• **Supplied data**
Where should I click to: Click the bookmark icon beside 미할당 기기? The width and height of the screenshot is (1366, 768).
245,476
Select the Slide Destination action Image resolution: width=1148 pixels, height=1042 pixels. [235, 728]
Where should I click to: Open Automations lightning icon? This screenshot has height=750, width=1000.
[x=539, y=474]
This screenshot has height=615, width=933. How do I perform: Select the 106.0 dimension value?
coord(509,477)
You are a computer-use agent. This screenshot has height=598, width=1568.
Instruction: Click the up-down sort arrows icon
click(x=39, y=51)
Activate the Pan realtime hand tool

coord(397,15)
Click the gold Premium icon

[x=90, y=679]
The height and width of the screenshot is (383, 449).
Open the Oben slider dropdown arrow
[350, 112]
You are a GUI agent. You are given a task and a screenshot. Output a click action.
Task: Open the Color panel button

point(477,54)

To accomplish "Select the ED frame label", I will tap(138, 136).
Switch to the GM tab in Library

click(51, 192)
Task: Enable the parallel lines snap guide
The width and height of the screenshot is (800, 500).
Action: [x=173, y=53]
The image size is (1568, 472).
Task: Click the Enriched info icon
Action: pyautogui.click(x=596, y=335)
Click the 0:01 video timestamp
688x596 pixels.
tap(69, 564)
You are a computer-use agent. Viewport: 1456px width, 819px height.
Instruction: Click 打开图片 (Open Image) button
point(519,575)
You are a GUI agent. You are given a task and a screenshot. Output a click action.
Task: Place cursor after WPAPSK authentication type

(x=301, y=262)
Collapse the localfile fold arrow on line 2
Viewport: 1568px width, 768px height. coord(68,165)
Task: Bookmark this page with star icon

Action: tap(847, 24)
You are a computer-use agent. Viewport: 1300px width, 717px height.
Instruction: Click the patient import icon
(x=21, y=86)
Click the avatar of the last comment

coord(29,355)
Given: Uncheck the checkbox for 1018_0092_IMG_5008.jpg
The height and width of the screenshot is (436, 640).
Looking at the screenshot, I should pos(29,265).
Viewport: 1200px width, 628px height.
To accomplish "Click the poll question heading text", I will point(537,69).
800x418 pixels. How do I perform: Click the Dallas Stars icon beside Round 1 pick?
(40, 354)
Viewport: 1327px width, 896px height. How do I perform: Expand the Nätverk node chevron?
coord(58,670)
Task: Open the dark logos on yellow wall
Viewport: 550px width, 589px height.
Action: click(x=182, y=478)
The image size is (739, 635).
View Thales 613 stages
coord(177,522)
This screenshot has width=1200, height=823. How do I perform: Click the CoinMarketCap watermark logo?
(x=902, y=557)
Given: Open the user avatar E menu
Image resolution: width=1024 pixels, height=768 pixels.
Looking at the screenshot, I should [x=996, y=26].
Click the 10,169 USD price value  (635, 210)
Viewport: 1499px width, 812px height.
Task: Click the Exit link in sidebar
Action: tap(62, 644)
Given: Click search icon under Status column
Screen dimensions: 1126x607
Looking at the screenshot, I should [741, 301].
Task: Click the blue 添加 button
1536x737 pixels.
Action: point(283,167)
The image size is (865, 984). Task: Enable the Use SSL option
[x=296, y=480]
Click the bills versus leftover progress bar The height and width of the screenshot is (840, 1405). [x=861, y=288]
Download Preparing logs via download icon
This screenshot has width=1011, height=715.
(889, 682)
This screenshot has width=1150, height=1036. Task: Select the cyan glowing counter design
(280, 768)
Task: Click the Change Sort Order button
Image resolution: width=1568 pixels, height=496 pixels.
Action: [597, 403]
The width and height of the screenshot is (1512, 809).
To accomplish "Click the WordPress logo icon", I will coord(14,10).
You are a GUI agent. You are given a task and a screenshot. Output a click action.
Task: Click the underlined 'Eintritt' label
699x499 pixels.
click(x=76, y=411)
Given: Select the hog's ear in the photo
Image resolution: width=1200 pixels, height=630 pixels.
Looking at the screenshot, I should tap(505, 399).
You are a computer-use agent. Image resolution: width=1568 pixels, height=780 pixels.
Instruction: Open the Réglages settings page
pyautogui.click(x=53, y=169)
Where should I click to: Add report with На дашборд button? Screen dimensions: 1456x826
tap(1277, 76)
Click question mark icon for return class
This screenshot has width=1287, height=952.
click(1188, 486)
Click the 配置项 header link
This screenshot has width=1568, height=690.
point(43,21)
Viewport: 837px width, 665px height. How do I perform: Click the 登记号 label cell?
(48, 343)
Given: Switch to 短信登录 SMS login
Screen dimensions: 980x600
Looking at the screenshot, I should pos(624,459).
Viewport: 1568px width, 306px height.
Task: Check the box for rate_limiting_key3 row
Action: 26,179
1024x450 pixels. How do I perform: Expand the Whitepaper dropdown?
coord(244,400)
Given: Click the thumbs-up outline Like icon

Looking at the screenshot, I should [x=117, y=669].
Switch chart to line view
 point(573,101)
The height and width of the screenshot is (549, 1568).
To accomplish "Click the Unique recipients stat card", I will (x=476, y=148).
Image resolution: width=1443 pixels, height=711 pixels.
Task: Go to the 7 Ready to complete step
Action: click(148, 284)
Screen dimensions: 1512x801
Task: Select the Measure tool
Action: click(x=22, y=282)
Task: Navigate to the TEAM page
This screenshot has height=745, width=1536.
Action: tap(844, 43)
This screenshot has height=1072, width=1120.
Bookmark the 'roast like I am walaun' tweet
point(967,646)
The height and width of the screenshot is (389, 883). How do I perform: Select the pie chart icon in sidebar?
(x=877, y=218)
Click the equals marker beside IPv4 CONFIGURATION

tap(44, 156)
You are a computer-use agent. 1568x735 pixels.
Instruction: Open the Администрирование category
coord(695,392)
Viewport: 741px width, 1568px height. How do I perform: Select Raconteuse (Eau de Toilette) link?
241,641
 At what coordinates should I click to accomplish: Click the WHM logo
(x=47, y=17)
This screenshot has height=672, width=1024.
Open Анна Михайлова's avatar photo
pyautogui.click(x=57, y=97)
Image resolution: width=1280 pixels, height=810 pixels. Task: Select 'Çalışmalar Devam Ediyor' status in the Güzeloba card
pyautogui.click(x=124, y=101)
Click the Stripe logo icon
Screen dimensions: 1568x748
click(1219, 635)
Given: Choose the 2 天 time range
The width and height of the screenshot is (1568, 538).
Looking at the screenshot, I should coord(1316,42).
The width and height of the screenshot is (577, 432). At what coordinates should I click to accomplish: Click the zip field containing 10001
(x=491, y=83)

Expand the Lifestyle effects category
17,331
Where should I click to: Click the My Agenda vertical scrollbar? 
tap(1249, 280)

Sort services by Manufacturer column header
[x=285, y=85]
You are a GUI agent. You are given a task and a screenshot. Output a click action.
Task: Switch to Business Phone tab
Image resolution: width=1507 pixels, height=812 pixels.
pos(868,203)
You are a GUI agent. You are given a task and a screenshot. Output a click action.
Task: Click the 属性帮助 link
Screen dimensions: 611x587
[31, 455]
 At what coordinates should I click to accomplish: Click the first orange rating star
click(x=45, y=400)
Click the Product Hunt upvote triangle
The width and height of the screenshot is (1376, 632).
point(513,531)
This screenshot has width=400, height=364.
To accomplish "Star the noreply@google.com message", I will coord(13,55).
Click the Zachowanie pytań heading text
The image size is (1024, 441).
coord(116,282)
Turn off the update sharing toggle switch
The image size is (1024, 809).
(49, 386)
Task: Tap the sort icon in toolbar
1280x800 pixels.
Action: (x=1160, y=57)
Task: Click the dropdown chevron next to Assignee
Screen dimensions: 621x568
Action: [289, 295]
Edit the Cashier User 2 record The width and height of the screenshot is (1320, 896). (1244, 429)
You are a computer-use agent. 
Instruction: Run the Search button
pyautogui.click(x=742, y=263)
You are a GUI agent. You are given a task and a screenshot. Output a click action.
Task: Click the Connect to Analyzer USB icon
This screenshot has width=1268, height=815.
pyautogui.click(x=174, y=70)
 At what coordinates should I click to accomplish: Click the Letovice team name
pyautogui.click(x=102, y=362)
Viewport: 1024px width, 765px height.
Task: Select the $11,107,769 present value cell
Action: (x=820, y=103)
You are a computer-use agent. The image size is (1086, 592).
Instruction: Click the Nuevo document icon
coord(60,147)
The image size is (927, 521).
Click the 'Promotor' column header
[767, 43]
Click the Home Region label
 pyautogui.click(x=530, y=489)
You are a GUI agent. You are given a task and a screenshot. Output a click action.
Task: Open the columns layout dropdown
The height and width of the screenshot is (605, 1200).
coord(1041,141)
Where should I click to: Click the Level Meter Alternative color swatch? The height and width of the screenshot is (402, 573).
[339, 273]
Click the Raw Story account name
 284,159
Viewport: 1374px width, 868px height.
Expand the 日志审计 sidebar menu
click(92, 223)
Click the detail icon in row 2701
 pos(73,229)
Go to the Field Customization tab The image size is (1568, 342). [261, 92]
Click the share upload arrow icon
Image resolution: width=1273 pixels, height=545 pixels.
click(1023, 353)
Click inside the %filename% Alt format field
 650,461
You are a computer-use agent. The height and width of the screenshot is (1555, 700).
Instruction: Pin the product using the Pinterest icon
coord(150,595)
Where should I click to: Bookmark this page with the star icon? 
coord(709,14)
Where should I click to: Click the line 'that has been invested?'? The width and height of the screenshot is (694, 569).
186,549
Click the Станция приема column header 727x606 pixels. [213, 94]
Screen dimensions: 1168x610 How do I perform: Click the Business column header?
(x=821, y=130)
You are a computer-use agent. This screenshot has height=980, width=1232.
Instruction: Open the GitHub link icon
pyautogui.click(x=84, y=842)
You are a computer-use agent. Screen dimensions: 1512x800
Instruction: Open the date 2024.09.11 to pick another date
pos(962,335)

• **Exercise description**
Give back, unchanged, the run of lines in the listing above that begins at the line containing "Instruction: Click the up-down" and ends at the line containing "Task: Enable the parallel lines snap guide", both included.

• **Result below**
Instruction: Click the up-down sort arrows icon
click(x=39, y=51)
Activate the Pan realtime hand tool

coord(397,15)
Click the gold Premium icon

[x=90, y=679]
The height and width of the screenshot is (383, 449).
Open the Oben slider dropdown arrow
[350, 112]
You are a GUI agent. You are given a task and a screenshot. Output a click action.
Task: Open the Color panel button

point(477,54)

To accomplish "Select the ED frame label", I will tap(138, 136).
Switch to the GM tab in Library

click(51, 192)
Task: Enable the parallel lines snap guide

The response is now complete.